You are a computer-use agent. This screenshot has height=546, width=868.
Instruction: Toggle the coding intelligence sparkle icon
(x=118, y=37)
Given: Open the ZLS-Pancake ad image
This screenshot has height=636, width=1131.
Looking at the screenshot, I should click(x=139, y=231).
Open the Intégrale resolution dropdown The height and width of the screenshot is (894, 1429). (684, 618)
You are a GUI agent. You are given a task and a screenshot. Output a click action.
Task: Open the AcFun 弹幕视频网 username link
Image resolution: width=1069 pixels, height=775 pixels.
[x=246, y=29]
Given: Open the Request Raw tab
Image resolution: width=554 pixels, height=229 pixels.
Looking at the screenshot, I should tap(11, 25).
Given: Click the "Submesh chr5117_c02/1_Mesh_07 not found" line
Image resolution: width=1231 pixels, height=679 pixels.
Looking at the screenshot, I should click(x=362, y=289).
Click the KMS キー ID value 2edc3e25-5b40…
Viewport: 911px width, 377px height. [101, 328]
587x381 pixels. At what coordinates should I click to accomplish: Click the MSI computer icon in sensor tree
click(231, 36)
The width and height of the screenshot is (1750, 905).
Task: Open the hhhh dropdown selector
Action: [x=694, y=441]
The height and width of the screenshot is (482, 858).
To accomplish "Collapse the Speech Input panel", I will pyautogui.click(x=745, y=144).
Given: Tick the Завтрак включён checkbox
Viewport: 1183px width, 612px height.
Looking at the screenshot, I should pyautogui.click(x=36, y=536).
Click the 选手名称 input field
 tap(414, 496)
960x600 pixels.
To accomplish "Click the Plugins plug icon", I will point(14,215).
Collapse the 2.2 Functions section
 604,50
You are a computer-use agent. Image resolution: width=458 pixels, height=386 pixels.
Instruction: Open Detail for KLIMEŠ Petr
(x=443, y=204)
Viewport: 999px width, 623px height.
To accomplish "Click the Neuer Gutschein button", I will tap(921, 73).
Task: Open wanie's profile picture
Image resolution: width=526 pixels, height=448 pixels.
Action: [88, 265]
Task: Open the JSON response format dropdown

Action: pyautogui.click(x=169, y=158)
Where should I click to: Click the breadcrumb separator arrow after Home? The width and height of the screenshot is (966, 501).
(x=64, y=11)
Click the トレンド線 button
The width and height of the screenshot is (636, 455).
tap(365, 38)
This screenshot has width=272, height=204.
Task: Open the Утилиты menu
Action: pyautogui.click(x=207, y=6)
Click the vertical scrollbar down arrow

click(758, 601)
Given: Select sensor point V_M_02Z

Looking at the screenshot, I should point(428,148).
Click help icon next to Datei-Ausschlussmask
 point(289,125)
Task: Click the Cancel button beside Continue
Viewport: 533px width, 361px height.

- [What to work on]
Please switch "Image resolution" to "Screen size" wherever it occurs in the entries above, and write all the entries out again with nothing else changed.

- [Solution]
You are a computer-use agent. This screenshot has height=546, width=868.
Instruction: Toggle the coding intelligence sparkle icon
(x=118, y=37)
Given: Open the ZLS-Pancake ad image
This screenshot has height=636, width=1131.
Looking at the screenshot, I should click(x=139, y=231).
Open the Intégrale resolution dropdown The height and width of the screenshot is (894, 1429). (684, 618)
You are a GUI agent. You are given a task and a screenshot. Output a click action.
Task: Open the AcFun 弹幕视频网 username link
Screen size: width=1069 pixels, height=775 pixels.
[x=246, y=29]
Given: Open the Request Raw tab
Screen size: width=554 pixels, height=229 pixels.
Looking at the screenshot, I should tap(11, 25).
Given: Click the "Submesh chr5117_c02/1_Mesh_07 not found" line
Screen size: width=1231 pixels, height=679 pixels.
Looking at the screenshot, I should click(x=362, y=289).
Click the KMS キー ID value 2edc3e25-5b40…
Viewport: 911px width, 377px height. [101, 328]
587x381 pixels. At what coordinates should I click to accomplish: Click the MSI computer icon in sensor tree
click(231, 36)
The width and height of the screenshot is (1750, 905).
Task: Open the hhhh dropdown selector
Action: [x=694, y=441]
The height and width of the screenshot is (482, 858).
To accomplish "Collapse the Speech Input panel", I will pyautogui.click(x=745, y=144).
Given: Tick the Завтрак включён checkbox
Viewport: 1183px width, 612px height.
Looking at the screenshot, I should pyautogui.click(x=36, y=536).
Click the 选手名称 input field
 tap(414, 496)
960x600 pixels.
To accomplish "Click the Plugins plug icon", I will point(14,215).
Collapse the 2.2 Functions section
 604,50
You are a computer-use agent. Screen size: width=458 pixels, height=386 pixels.
Instruction: Open Detail for KLIMEŠ Petr
(x=443, y=204)
Viewport: 999px width, 623px height.
To accomplish "Click the Neuer Gutschein button", I will tap(921, 73).
Task: Open wanie's profile picture
Screen size: width=526 pixels, height=448 pixels.
Action: [88, 265]
Task: Open the JSON response format dropdown

Action: pyautogui.click(x=169, y=158)
Where should I click to: Click the breadcrumb separator arrow after Home? The width and height of the screenshot is (966, 501).
(x=64, y=11)
Click the トレンド線 button
The width and height of the screenshot is (636, 455).
tap(365, 38)
This screenshot has width=272, height=204.
Task: Open the Утилиты menu
Action: pyautogui.click(x=207, y=6)
Click the vertical scrollbar down arrow

click(758, 601)
Given: Select sensor point V_M_02Z

Looking at the screenshot, I should point(428,148).
Click help icon next to Datei-Ausschlussmask
 point(289,125)
Task: Click the Cancel button beside Continue
Viewport: 533px width, 361px height.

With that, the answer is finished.